• _YOUR ASSIGNMENT_:
Each line of the data must be copied exactly.

• _RECORD EXCERPTS_:
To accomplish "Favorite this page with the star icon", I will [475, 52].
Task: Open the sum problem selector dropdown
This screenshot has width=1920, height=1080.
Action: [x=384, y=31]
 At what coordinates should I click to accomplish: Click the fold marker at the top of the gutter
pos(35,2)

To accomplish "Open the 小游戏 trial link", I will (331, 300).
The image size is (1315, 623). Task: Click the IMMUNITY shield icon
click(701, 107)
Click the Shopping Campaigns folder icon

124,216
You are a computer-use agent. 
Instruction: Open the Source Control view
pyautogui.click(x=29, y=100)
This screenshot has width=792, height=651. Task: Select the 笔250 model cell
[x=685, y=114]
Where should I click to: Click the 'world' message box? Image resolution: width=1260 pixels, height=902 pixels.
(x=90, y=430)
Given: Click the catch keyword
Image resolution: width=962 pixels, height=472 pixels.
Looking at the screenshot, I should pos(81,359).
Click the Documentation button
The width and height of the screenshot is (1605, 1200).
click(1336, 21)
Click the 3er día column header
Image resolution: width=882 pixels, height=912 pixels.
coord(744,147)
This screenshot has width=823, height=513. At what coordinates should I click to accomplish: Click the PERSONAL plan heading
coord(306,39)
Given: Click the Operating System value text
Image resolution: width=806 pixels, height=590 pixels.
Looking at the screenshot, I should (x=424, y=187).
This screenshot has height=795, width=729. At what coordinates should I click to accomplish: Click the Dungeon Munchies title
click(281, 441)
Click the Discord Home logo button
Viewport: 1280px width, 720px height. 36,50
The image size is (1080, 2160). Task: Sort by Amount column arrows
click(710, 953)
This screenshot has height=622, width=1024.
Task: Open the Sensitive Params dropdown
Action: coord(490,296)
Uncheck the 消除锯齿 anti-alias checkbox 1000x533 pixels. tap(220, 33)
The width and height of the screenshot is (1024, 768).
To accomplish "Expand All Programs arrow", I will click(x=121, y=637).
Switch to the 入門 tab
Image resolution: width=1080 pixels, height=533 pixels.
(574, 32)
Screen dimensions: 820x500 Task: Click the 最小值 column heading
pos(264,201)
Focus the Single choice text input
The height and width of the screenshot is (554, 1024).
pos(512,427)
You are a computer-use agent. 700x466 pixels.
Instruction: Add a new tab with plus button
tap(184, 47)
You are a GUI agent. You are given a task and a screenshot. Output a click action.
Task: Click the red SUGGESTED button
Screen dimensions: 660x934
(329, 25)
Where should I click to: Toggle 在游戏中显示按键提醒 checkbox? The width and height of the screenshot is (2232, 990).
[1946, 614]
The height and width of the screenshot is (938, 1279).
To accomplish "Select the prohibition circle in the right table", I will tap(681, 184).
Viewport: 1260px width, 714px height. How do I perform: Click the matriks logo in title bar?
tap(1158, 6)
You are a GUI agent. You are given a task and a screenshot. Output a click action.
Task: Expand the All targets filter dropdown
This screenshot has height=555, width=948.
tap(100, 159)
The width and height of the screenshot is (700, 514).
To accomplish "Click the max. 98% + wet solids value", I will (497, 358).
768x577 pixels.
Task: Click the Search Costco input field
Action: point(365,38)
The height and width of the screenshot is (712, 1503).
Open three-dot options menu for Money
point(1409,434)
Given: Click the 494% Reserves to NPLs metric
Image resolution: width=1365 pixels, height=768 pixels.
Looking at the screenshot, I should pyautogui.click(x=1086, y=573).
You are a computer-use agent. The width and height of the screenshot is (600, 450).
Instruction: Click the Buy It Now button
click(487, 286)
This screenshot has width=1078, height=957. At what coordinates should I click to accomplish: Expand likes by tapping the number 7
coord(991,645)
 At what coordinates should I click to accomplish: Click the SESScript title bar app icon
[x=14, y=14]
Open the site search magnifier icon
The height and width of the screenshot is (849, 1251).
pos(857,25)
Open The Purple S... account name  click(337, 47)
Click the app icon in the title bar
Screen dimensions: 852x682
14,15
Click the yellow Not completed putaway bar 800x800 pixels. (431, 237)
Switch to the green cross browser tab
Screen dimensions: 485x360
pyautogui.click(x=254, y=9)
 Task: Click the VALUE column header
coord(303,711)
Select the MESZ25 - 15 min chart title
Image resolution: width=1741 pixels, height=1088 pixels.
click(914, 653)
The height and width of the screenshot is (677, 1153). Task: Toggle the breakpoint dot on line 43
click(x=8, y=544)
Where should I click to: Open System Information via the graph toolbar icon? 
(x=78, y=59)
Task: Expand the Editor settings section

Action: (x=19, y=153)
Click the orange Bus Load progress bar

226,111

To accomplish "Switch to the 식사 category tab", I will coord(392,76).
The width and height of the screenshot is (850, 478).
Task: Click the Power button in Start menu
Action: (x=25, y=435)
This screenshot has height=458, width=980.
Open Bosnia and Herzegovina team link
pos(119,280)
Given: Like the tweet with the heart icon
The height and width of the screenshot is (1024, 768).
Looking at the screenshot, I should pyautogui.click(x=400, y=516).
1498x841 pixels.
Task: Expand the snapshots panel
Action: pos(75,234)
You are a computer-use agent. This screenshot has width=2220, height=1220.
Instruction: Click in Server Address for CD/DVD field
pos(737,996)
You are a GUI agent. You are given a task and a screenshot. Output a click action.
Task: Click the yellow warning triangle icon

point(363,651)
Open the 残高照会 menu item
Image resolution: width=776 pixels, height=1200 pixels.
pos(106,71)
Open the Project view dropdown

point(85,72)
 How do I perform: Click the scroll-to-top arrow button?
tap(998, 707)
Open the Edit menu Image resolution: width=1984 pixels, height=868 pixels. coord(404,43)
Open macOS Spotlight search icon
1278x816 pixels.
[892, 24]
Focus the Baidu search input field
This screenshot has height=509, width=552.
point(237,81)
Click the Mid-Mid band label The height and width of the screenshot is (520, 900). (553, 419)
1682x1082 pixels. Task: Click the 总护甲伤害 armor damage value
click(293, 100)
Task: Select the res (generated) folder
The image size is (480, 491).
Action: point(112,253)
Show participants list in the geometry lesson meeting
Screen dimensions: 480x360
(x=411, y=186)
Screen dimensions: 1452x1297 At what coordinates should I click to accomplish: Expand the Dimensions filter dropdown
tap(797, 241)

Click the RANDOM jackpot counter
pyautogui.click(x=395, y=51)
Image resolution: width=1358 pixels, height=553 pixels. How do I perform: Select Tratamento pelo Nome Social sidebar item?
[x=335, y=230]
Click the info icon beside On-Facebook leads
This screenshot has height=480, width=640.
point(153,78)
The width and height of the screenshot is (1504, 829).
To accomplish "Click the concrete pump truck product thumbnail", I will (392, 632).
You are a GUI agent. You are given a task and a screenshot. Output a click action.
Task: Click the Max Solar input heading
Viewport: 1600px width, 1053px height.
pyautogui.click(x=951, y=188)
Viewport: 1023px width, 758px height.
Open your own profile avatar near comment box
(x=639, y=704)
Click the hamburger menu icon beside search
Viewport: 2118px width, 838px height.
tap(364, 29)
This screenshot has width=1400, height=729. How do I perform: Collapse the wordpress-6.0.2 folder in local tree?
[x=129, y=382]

• _RESPONSE_:
To accomplish "Favorite this page with the star icon", I will [475, 52].
Task: Open the sum problem selector dropdown
This screenshot has width=1920, height=1080.
Action: [x=384, y=31]
 At what coordinates should I click to accomplish: Click the fold marker at the top of the gutter
pos(35,2)

To accomplish "Open the 小游戏 trial link", I will (331, 300).
The image size is (1315, 623). Task: Click the IMMUNITY shield icon
click(701, 107)
Click the Shopping Campaigns folder icon

124,216
You are a computer-use agent. 
Instruction: Open the Source Control view
pyautogui.click(x=29, y=100)
This screenshot has width=792, height=651. Task: Select the 笔250 model cell
[x=685, y=114]
Where should I click to: Click the 'world' message box? Image resolution: width=1260 pixels, height=902 pixels.
(x=90, y=430)
Given: Click the catch keyword
Image resolution: width=962 pixels, height=472 pixels.
Looking at the screenshot, I should pos(81,359).
Click the Documentation button
The width and height of the screenshot is (1605, 1200).
click(1336, 21)
Click the 3er día column header
Image resolution: width=882 pixels, height=912 pixels.
coord(744,147)
This screenshot has width=823, height=513. At what coordinates should I click to accomplish: Click the PERSONAL plan heading
coord(306,39)
Given: Click the Operating System value text
Image resolution: width=806 pixels, height=590 pixels.
Looking at the screenshot, I should (x=424, y=187).
This screenshot has height=795, width=729. At what coordinates should I click to accomplish: Click the Dungeon Munchies title
click(281, 441)
Click the Discord Home logo button
Viewport: 1280px width, 720px height. 36,50
The image size is (1080, 2160). Task: Sort by Amount column arrows
click(710, 953)
This screenshot has height=622, width=1024.
Task: Open the Sensitive Params dropdown
Action: coord(490,296)
Uncheck the 消除锯齿 anti-alias checkbox 1000x533 pixels. tap(220, 33)
The width and height of the screenshot is (1024, 768).
To accomplish "Expand All Programs arrow", I will click(x=121, y=637).
Switch to the 入門 tab
Image resolution: width=1080 pixels, height=533 pixels.
(574, 32)
Screen dimensions: 820x500 Task: Click the 最小值 column heading
pos(264,201)
Focus the Single choice text input
The height and width of the screenshot is (554, 1024).
pos(512,427)
You are a computer-use agent. 700x466 pixels.
Instruction: Add a new tab with plus button
tap(184, 47)
You are a GUI agent. You are given a task and a screenshot. Output a click action.
Task: Click the red SUGGESTED button
Screen dimensions: 660x934
(329, 25)
Where should I click to: Toggle 在游戏中显示按键提醒 checkbox? The width and height of the screenshot is (2232, 990).
[1946, 614]
The height and width of the screenshot is (938, 1279).
To accomplish "Select the prohibition circle in the right table", I will tap(681, 184).
Viewport: 1260px width, 714px height. How do I perform: Click the matriks logo in title bar?
tap(1158, 6)
You are a GUI agent. You are given a task and a screenshot. Output a click action.
Task: Expand the All targets filter dropdown
This screenshot has height=555, width=948.
tap(100, 159)
The width and height of the screenshot is (700, 514).
To accomplish "Click the max. 98% + wet solids value", I will (497, 358).
768x577 pixels.
Task: Click the Search Costco input field
Action: point(365,38)
The height and width of the screenshot is (712, 1503).
Open three-dot options menu for Money
point(1409,434)
Given: Click the 494% Reserves to NPLs metric
Image resolution: width=1365 pixels, height=768 pixels.
Looking at the screenshot, I should pyautogui.click(x=1086, y=573).
You are a computer-use agent. The width and height of the screenshot is (600, 450).
Instruction: Click the Buy It Now button
click(487, 286)
This screenshot has width=1078, height=957. At what coordinates should I click to accomplish: Expand likes by tapping the number 7
coord(991,645)
 At what coordinates should I click to accomplish: Click the SESScript title bar app icon
[x=14, y=14]
Open the site search magnifier icon
The height and width of the screenshot is (849, 1251).
pos(857,25)
Open The Purple S... account name  click(337, 47)
Click the app icon in the title bar
Screen dimensions: 852x682
14,15
Click the yellow Not completed putaway bar 800x800 pixels. (431, 237)
Switch to the green cross browser tab
Screen dimensions: 485x360
pyautogui.click(x=254, y=9)
 Task: Click the VALUE column header
coord(303,711)
Select the MESZ25 - 15 min chart title
Image resolution: width=1741 pixels, height=1088 pixels.
click(914, 653)
The height and width of the screenshot is (677, 1153). Task: Toggle the breakpoint dot on line 43
click(x=8, y=544)
Where should I click to: Open System Information via the graph toolbar icon? 
(x=78, y=59)
Task: Expand the Editor settings section

Action: (x=19, y=153)
Click the orange Bus Load progress bar

226,111

To accomplish "Switch to the 식사 category tab", I will coord(392,76).
The width and height of the screenshot is (850, 478).
Task: Click the Power button in Start menu
Action: (x=25, y=435)
This screenshot has height=458, width=980.
Open Bosnia and Herzegovina team link
pos(119,280)
Given: Like the tweet with the heart icon
The height and width of the screenshot is (1024, 768).
Looking at the screenshot, I should pyautogui.click(x=400, y=516).
1498x841 pixels.
Task: Expand the snapshots panel
Action: pos(75,234)
You are a computer-use agent. This screenshot has width=2220, height=1220.
Instruction: Click in Server Address for CD/DVD field
pos(737,996)
You are a GUI agent. You are given a task and a screenshot. Output a click action.
Task: Click the yellow warning triangle icon

point(363,651)
Open the 残高照会 menu item
Image resolution: width=776 pixels, height=1200 pixels.
pos(106,71)
Open the Project view dropdown

point(85,72)
 How do I perform: Click the scroll-to-top arrow button?
tap(998, 707)
Open the Edit menu Image resolution: width=1984 pixels, height=868 pixels. coord(404,43)
Open macOS Spotlight search icon
1278x816 pixels.
[892, 24]
Focus the Baidu search input field
This screenshot has height=509, width=552.
point(237,81)
Click the Mid-Mid band label The height and width of the screenshot is (520, 900). (553, 419)
1682x1082 pixels. Task: Click the 总护甲伤害 armor damage value
click(293, 100)
Task: Select the res (generated) folder
The image size is (480, 491).
Action: point(112,253)
Show participants list in the geometry lesson meeting
Screen dimensions: 480x360
(x=411, y=186)
Screen dimensions: 1452x1297 At what coordinates should I click to accomplish: Expand the Dimensions filter dropdown
tap(797, 241)

Click the RANDOM jackpot counter
pyautogui.click(x=395, y=51)
Image resolution: width=1358 pixels, height=553 pixels. How do I perform: Select Tratamento pelo Nome Social sidebar item?
[x=335, y=230]
Click the info icon beside On-Facebook leads
This screenshot has height=480, width=640.
point(153,78)
The width and height of the screenshot is (1504, 829).
To accomplish "Click the concrete pump truck product thumbnail", I will (392, 632).
You are a GUI agent. You are given a task and a screenshot. Output a click action.
Task: Click the Max Solar input heading
Viewport: 1600px width, 1053px height.
pyautogui.click(x=951, y=188)
Viewport: 1023px width, 758px height.
Open your own profile avatar near comment box
(x=639, y=704)
Click the hamburger menu icon beside search
Viewport: 2118px width, 838px height.
tap(364, 29)
This screenshot has width=1400, height=729. How do I perform: Collapse the wordpress-6.0.2 folder in local tree?
[x=129, y=382]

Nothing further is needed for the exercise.